I agree with sjb.  Equal retention times does not necessarily indicate identical compounds.  There are a few steps in the total synthesis problem I'm working on where the product of my reaction has the same Rf as the starting material of the reaction. 

For example, at one point in the synthesis, I do a 1,4-reduction of an alpha-beta unsaturated ketone.  Fortunately, the reaction is finished in an hour, but I wouldn't know by TLC, because the SM and pdt have the same Rf.  (btw, I can quench a small aliquot and see my enone peaks disappear in the NMR, if I want confirmation).

Point is, identical Rf does not guarantee identical compounds.

[Markov]

KM, rapid drug screens are not TLC techniques. The stick they would dip in your urine sample right in front of you is not a TLC analysis. I suppose you have more experience of TLC than of urine tests? 
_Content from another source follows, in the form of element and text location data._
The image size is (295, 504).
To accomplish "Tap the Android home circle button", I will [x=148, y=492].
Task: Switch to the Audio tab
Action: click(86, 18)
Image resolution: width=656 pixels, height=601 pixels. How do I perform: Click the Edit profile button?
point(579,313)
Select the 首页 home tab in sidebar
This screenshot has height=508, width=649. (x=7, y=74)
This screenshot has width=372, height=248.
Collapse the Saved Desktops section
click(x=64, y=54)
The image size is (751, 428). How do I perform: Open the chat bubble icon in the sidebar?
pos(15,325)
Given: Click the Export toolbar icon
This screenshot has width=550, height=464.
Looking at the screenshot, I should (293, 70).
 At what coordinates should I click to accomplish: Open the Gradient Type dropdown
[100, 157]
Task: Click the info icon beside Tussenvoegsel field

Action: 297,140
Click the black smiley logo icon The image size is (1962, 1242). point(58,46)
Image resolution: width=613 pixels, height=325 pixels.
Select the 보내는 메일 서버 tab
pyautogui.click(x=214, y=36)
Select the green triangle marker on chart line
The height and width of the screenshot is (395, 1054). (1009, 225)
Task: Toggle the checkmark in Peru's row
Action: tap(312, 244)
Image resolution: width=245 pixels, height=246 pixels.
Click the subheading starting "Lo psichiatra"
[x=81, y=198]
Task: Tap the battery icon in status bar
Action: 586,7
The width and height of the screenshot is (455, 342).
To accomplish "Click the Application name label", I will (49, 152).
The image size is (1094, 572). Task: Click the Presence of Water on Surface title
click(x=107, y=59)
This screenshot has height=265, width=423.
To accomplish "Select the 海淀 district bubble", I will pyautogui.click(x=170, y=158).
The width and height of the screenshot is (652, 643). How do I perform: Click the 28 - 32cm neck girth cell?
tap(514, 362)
There are some THC analysis kits available, which are TLC-based, but these are not to test urine... (google for "cannalyze")

 

[wakeborder556]

Different substances could have the same RF value correct?  I'll just put it could be the same compound but there is also a chance that another compound could have the same RF value and that further testing such as NMR (which were doing in lab today) and other more precise techniques would have to be used to determine if they are the same structure of not.

[Dan]

At a crude level, you could think of TLC as a measure of polarity - so if you have two compounds of very similar polarity, they could could be indistinguishable by TLC.
As Azmanam was saying, I've also had a few reactions where the product has the same R_f as the starting material. I've also had cases of two diastereoisomeric products that formed in a reaction being indistinguishable by TLC.
Unless you use a chiral stationary phase, enantiomers will have the same R_f and they don't have the same structure.

[sjb]

I think you are over-thinking it also. It's organic chemistry 1. If they are going to be getting into solvent systems, IR/MS/NMR in ochem 1 over a simple TLC then that is some really advanced ochem 1.

May well be, yes. I'm not even sure what you mean by OChem I, suffice it to say that I remember characterisation methods being mentioned prior to university, and indeed, used on occasion. But that's a different thread, and does not affect my conclusion.

So tell me what is the point in calculating R_f under standard conditions? Are you saying they calculate retention factors mainly to confirm that two compounds are not the same?

Perhaps look into false positives, or similar?

[a student]

so if someone face to this problem ( I mean the similar RF for two diffrent compounds ) how should separate that two compounds from each other, or in a reaction how he can find that the reaction has been completed or not?
I really confused

[azmanam]

you can try different solvent systems.  sometimes compounds will show different Rf values in different solvent systems (ethyl acetate:hexanes, acetone:hexanes, ether:hexanes, methanol:methylene chloride, etc)

if they show any separation, you can run a column where the compounds have Rf 0.2 or even 0.1  Along with lengthening the column, that might give you enough theoretical plates to get some separation.

How to know when rxn is done?  If the functionality changes dramatically, you might get away with using a stain that colors compounds differently based on functionality (vanilin sometimes does that) and you can tell by color when the rxn is done.  if it's not too moisture sensitive, you can take 100 uL or so and do a mini-extraction in a vial to wash out some salts then run an NMR or IR to see if diagnostic peaks in the SM have disappeared.